Fini les heures supplémentaires à Sainte-Thérèse: le syndicat durcit le ton
Sans contrat de travail depuis près de trois ans et demi, les salariés cols blancs et cols bleus de la Ville de Sainte-Thérèse déclencheront dès lundi minuit une grève générale visant toute heure supplémentaire effectuée en dehors de la journée normale de travail.
«Nous pensons avoir besoin de faire ce moyen de pression pour faire bouger les choses à la table de négociations», a mentionné Yanick Dubois, vice-président du syndicat des employés.

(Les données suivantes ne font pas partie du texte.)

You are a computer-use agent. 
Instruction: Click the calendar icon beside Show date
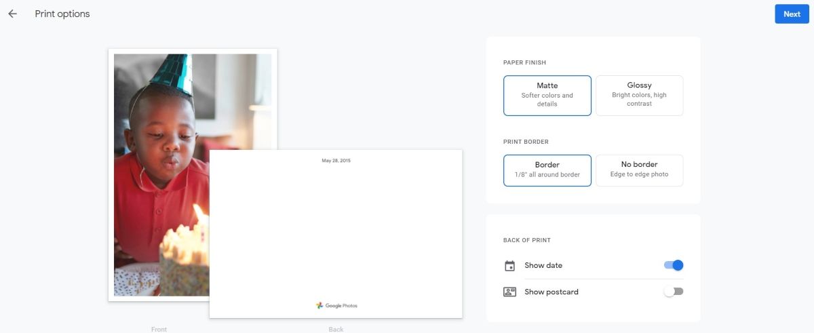click(510, 266)
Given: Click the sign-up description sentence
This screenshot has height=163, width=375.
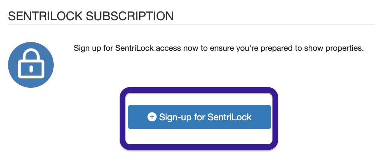Looking at the screenshot, I should pyautogui.click(x=219, y=49).
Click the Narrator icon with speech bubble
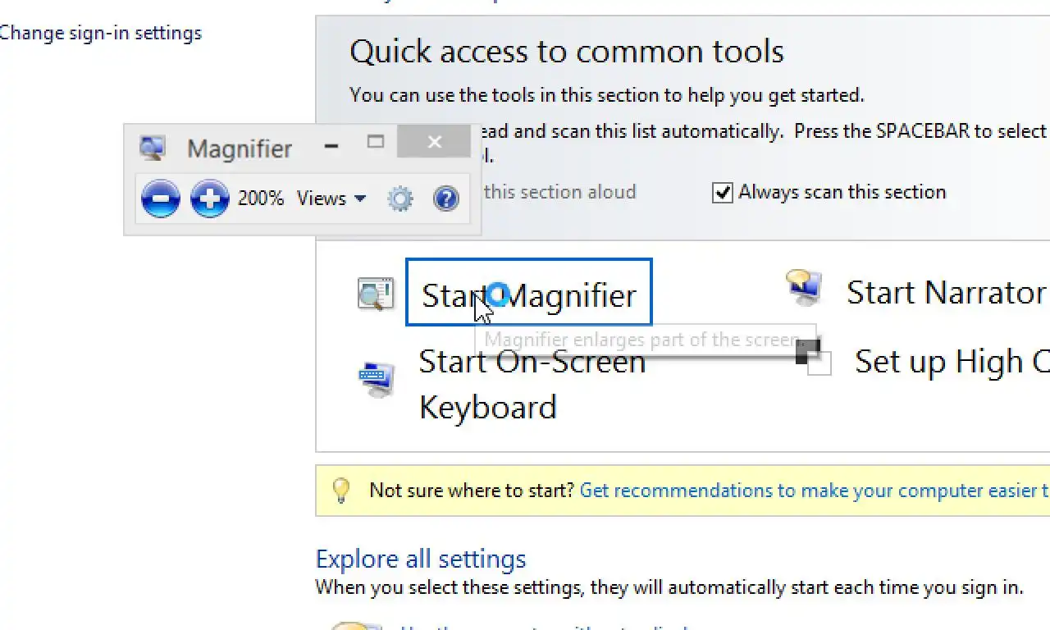 click(x=804, y=288)
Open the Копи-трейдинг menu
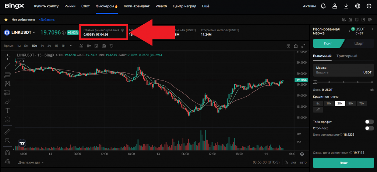The width and height of the screenshot is (377, 172). [x=137, y=6]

L’employeur et le syndicat ont conclu une entente sur les services essentiels à maintenir durant cette grève légale d’une durée indéterminée.

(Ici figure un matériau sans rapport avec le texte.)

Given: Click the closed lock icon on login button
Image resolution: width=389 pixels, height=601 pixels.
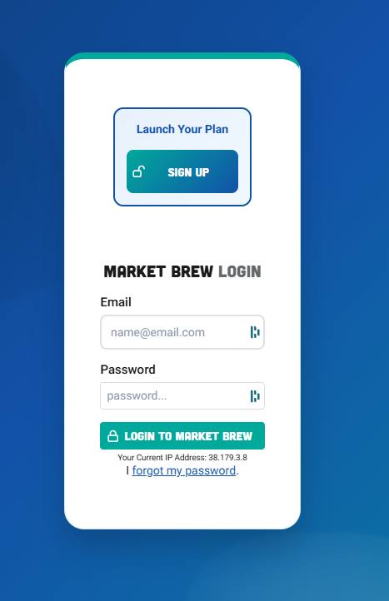Looking at the screenshot, I should pos(112,436).
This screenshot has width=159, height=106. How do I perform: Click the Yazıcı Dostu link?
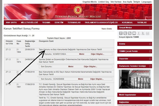click(107, 29)
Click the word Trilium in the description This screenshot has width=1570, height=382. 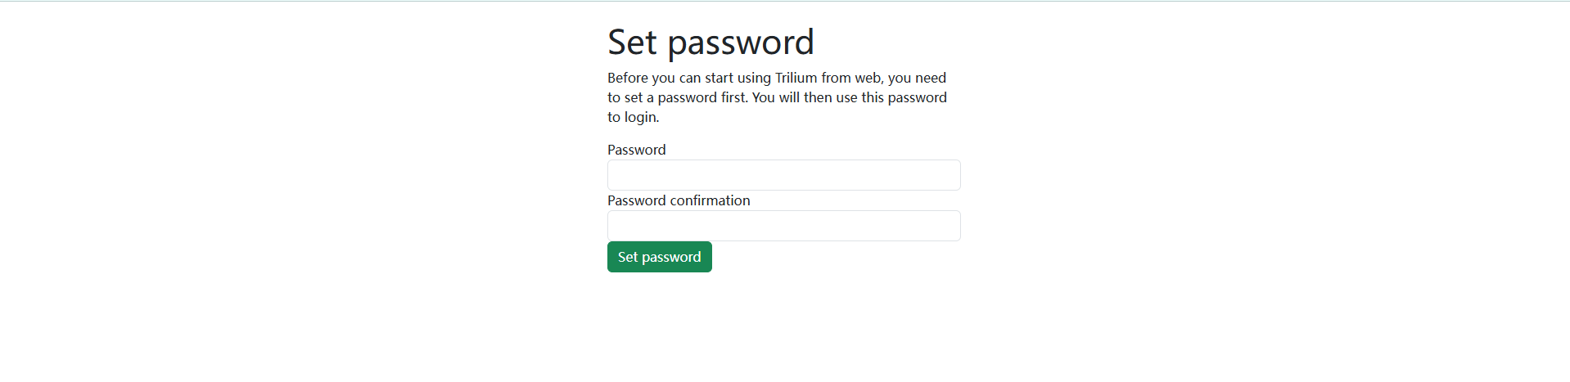(796, 78)
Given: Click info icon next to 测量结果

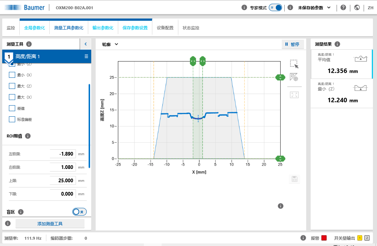Looking at the screenshot, I should [337, 44].
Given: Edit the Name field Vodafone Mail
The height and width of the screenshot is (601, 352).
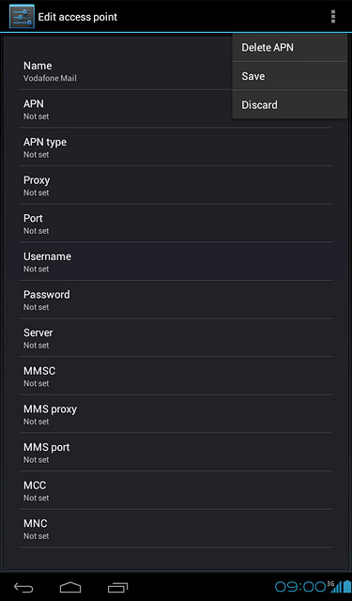Looking at the screenshot, I should pos(126,71).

À titre d’exemple, après les heures normales de travail, le syndicat s’engage «à fournir le personnel nécessaire pour effectuer les réparations en cas de bris d’aqueduc, du réseau d'égout et aux stations de pompage».
Si un bris de la chaussée devait survenir, les employés procéderaient également à la signalisation appropriée.

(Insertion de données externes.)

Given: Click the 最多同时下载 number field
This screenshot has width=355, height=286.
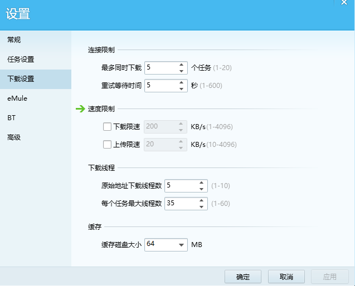Looking at the screenshot, I should tap(161, 68).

L’entente prévoit aussi que les salariés fournissent l’effort nécessaire lors de «situations exceptionnelles» où la santé et la sécurité des citoyens sont mises en cause.
Dans une décision rendue jeudi, la Commission des relations du travail a estimé «suffisants» les services essentiels prévus dans cette entente.
Négociations difficiles
Comme plusieurs employés de différents services font des heures supplémentaires à Sainte-Thérèse, Yanick Dubois espère que l’intensification des moyens de pression incite l’employeur à revenir à la table de négociations.
«Étant donné que nous ne sommes pas un grand groupe d’employés comparativement aux villes aux alentours, il faut être capable de combler en heures supplémentaires afin de donner les mêmes services. À partir de là, la grève va venir paralyser certains services de la ville», a prévenu M. Dubois.
Faut-il le rappeler, le conflit avait forcé l’annulation de la Fête nationale l’an dernier. À un mois des festivités et compte tenu de la grève qui sera déclenchée à partir de lundi, peut-on penser que l’histoire se répète le mois prochain? Si rien n’est fait d’ici là, il est possible que oui, répond M. Dubois.
«Il y a des employés en temps supplémentaire qui ne seront pas là. On ne veut pas brimer la population. Les élus savaient l’an dernier qu’il y avait un problème. On se retrouve un an plus tard et au même point», a-t-il mentionné.
M. Dubois a rappelé que les négociations achoppaient entre autres sur la portion des régimes de retraite. Il déplore qu'aucune rencontre de négociations ne soit inscrite à l’agenda.
«Nous sommes prêts à négocier le jour, la nuit, les fins de semaine. La balle est dans leur camp. Ce n’est pas vrai qu’ils vont nous avoir à l’usure», a-t-il indiqué.